Display the ARP entry for an IP address (in standalone mode).

display arp ip-address [ slot slot-number ] [ verbose ]

Display the ARP entry for an IP address (in IRF mode).

display arp ip-address [ chassis chassis-number slot slot-number ] [ verbose ]

Display the ARP entries for a VPN instance.

display arp vpn-instance vpn-instance-name [ count ]

Display the aging timer of dynamic ARP entries.

display arp timer aging

Clear ARP entries from the ARP table (in standalone mode).

reset arp { all | dynamic | interface interface-type interface-number | multiport | slot slot-number | static }

Clear ARP entries from the ARP table (in IRF mode).

reset arp { all | chassis chassis-number slot slot-number | dynamic | interface interface-type interface-number | multiport | static }

 

ARP configuration examples

By default, Ethernet, VLAN, and aggregate interfaces are shut down.
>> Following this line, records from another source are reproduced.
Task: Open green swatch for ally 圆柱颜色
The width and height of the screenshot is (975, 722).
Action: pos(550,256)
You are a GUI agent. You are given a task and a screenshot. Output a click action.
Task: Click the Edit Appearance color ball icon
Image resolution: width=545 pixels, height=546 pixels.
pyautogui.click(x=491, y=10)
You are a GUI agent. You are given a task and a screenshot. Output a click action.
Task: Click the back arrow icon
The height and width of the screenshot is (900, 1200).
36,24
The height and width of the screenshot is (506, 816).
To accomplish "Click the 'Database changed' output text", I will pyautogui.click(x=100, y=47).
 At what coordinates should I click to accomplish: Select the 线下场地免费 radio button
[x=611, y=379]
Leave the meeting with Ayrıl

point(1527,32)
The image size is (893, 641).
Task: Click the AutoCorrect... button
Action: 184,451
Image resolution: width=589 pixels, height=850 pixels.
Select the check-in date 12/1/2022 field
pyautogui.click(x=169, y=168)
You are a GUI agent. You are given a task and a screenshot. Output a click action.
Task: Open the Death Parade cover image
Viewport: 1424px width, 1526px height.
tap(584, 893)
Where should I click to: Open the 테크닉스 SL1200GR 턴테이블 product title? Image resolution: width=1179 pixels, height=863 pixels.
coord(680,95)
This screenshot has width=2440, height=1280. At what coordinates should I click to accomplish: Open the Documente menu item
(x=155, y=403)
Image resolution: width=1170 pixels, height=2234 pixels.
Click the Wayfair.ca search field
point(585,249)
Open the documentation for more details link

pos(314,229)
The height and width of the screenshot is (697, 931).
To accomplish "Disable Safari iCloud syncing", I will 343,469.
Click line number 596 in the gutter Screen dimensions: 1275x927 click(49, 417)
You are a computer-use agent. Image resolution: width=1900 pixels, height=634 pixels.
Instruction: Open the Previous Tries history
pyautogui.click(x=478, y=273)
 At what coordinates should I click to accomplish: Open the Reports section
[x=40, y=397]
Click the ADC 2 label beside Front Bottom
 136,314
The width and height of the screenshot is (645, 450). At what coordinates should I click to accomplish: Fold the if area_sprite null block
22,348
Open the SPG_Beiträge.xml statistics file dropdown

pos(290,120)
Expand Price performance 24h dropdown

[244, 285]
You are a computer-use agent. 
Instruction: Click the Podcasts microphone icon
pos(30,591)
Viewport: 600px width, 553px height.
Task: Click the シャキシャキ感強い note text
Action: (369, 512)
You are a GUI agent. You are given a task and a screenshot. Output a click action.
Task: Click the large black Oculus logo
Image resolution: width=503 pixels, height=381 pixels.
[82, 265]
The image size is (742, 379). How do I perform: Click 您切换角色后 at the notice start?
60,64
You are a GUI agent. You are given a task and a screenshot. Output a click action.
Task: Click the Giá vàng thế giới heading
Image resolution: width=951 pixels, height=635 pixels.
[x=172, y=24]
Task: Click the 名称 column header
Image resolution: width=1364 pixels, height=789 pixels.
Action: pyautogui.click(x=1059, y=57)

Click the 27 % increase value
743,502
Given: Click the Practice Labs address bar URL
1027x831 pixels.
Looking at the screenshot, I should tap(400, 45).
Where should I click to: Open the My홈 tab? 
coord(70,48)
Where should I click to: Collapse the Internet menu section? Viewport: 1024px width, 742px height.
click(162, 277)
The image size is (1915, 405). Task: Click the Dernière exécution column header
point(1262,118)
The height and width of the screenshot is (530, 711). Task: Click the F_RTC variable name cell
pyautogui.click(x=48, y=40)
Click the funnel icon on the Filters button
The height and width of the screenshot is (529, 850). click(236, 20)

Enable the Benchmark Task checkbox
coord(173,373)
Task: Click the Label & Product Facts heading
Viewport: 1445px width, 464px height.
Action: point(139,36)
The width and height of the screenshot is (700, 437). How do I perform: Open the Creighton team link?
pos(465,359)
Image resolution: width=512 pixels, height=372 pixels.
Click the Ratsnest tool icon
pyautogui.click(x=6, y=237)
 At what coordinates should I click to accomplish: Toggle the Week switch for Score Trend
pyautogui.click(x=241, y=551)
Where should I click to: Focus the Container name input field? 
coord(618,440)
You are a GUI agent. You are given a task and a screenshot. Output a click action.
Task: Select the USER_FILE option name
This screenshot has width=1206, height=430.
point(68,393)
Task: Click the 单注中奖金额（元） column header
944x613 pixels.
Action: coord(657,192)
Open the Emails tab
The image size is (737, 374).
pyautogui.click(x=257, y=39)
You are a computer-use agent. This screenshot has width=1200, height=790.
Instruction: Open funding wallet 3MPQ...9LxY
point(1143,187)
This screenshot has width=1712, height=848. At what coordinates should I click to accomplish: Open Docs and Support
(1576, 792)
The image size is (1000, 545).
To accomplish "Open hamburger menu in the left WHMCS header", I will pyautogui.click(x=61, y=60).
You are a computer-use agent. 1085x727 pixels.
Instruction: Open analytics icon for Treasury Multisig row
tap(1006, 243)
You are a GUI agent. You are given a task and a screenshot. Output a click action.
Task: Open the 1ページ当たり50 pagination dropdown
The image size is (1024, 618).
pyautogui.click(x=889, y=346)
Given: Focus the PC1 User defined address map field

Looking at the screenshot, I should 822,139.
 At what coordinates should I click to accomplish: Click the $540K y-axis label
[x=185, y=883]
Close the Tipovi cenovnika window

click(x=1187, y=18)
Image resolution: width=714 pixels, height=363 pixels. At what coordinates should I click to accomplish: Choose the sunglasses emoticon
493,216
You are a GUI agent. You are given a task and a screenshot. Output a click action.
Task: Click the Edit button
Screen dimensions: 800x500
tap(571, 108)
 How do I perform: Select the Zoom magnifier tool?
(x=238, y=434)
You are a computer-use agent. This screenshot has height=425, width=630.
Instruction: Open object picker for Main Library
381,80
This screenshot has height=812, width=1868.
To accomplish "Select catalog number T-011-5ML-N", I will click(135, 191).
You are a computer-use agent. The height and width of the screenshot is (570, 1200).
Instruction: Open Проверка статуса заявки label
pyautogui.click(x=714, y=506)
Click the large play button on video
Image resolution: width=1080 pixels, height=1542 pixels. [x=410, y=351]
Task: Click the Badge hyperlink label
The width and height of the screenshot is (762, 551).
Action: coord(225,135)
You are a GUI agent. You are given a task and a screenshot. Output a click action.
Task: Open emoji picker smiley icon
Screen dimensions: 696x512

You must use the undo shutdown command to bring them up. The examples assume that all these interfaces are already up.

Static ARP configuration example

Network requirements

As shown in Figure 3, hosts are connected to the switch, which is connected to the router through interface GigabitEthernet 3/0/1 in VLAN 10.

To ensure secure communications between the router and switch, configure a static ARP entry for the router on the switch.

Figure 3 Network diagram

 

Configuration procedure

# Create VLAN 10.

<Switch> system-view

[Switch] vlan 10

[Switch-vlan10] quit

# Add interface GigabitEthernet 3/0/1 to VLAN 10.

[Switch] interface GigabitEthernet 3/0/1

[Switch-GigabitEthernet3/0/1] port access vlan 10

[Switch-GigabitEthernet3/0/1] quit

# Create VLAN-interface 10 and configure its IP address.

[Switch] interface vlan-interface 10

[Switch-vlan-interface10] ip address 192.168.1.2 8

[Switch-vlan-interface10] quit

# Configure a static ARP entry that has IP address 192.168.1.1, MAC address 00e0-fc01-0000, and output interface GigabitEthernet 3/0/1 in VLAN 10.

[Switch] arp static 192.168.1.1 00e0-fc01-0000 10 GigabitEthernet 3/0/1

# Display information about static ARP entries.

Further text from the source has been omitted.